▶ [TASK OBJECTIVE]: The output is the line holding "Click the Jan" and all lines after it to the end of the records below; restate them unchanged and add nothing.

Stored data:
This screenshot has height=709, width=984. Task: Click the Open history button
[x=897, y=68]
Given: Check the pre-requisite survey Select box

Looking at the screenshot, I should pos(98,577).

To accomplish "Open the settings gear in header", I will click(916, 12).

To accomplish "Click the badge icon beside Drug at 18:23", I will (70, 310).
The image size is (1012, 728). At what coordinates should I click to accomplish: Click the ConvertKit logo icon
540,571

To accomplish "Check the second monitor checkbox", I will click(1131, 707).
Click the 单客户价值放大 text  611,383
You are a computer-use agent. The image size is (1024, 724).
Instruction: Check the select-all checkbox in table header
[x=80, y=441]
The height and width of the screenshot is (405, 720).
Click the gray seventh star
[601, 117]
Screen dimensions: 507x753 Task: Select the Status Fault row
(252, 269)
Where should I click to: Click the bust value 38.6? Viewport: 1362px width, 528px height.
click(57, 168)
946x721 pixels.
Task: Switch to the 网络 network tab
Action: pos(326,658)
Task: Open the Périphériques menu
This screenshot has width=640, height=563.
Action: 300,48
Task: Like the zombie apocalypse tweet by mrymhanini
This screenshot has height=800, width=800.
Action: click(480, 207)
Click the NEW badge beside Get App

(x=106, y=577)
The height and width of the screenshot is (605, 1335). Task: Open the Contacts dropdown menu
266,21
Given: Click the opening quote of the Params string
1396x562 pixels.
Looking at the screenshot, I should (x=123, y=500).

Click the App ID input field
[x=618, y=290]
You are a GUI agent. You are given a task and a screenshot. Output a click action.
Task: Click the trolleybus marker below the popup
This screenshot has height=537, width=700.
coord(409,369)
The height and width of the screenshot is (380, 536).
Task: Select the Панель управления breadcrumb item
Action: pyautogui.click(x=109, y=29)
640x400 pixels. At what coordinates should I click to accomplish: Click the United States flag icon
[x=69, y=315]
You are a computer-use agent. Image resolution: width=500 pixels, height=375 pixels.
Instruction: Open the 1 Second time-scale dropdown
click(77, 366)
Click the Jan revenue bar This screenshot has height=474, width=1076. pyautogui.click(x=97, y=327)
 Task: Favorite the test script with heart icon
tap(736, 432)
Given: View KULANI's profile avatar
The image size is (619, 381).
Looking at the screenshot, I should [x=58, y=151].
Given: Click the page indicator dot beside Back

▶ [SOLUTION FOR THIS PROBLEM]:
Click the Jan revenue bar This screenshot has height=474, width=1076. pyautogui.click(x=97, y=327)
 Task: Favorite the test script with heart icon
tap(736, 432)
Given: View KULANI's profile avatar
The image size is (619, 381).
Looking at the screenshot, I should [x=58, y=151].
Given: Click the page indicator dot beside Back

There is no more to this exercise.